Bias_2012 wrote on Jan 27
th, 2015 at 8:29pm:
You missed one percepts
External Debt to GDP Ratio - Australia: 146.29% (a rise of 53.8% since early 2011)
http://www.usdebtclock.org/world-debt-clock.html
Not good all that money disappearing overseas just when we need it. Is this the debt that's costing us $700 million a month just in interest ? I think it might be. I don't think the Labor party would give a damn, they'll just lay it on future generations to pay it off. Future generations will need to wake up, but no one should hold their breath waiting for that to happen
Did you notice the communist running Greece now? I heard he's a Greek Aussie! Probably had plenty of Labor party mentors. Good Bye Greece
There's a couple of problems with this assessment. Firstly, the quoted figures are gross debt levels. This ignores the fact that Australian citizens are also recipients of foreign capital inflows as well as outflows. The difference is the net figure.
http://www.aph.gov.au/About_Parliament/Parliamentary_Departments/Parliamentary_L...Accordingly, the position is actually $865 billion or 54.6% of GDP.
Most of the foreign debt is in private hands and is a component of net private debt. Net private debt is around 145% of GDP, far higher than the public debt that seems to be on everybody's mind.

It's not very intuitive to complain about the debt without knowing what comprises the debt. Some will be in the form of bank liabilities tied up in private household mortgages. As long as the asset value remains above the loan value and the holder of the debt can afford the repayments it's not really a big deal.
Some will be dividends owing to foreign owners that have invested in Australian entities. An unfortunate fact of life in a resource rich country with a small capital base is that we rely on foreign investment to get major projects up and running. Like all investors, they assume they will profit from the deal. In the process we get to share it.
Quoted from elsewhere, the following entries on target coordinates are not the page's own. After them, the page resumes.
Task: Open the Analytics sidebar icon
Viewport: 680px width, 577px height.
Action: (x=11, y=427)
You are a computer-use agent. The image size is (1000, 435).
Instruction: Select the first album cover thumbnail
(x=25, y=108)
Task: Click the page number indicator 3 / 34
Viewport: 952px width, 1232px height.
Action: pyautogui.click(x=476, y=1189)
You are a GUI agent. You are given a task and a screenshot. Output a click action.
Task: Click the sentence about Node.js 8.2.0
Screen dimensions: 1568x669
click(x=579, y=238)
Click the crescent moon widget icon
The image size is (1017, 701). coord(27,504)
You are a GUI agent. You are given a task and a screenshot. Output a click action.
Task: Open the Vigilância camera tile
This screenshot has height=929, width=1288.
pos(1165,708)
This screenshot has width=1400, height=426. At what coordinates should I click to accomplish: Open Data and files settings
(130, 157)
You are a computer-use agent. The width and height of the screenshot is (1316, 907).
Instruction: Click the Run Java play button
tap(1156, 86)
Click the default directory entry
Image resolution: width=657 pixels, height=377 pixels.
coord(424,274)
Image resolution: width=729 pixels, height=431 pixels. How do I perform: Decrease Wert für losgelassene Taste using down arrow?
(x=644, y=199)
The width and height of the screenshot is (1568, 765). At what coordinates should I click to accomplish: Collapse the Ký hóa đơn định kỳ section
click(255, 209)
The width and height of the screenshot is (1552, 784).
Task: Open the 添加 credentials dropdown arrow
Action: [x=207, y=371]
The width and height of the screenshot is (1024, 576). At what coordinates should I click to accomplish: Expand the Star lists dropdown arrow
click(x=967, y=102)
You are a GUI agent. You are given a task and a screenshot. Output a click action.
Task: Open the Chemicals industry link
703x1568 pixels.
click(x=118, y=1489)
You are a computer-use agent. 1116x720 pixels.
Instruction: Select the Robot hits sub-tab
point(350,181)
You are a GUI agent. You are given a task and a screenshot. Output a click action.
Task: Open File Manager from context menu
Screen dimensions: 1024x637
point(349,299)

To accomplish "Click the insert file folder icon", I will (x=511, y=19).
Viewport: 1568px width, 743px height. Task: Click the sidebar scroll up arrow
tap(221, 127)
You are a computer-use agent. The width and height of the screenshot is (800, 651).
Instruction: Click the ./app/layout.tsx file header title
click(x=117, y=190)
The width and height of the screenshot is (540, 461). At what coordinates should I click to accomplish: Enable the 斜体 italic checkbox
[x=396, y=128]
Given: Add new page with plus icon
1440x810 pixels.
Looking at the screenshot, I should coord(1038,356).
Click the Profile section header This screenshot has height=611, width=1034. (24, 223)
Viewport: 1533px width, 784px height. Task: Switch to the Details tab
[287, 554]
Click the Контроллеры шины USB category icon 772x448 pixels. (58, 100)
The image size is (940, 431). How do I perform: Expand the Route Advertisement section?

Some will be businesses investing in entities outside of Australia. The reverse of the above. A large capital outlay with the expectation of a payback with profits attached. As long as the investment is used to procure an income sufficient to meet the repayments and return a profit it is a good thing.
Naturally some too will be disasters and disappointments. It's not all bad unless something crashes in a big way.
Many factors contribute to the escalation of private debt. In no particular order some of these include:
1. Negative current account ( Imports > exports )
2. Government budget surpluses
3. Currency devaluation for foreign denominated debts
4. Low profits from external investments.
At one a half times a years production and a relatively small public debt it only looks scary because the numbers are big. So is the economy.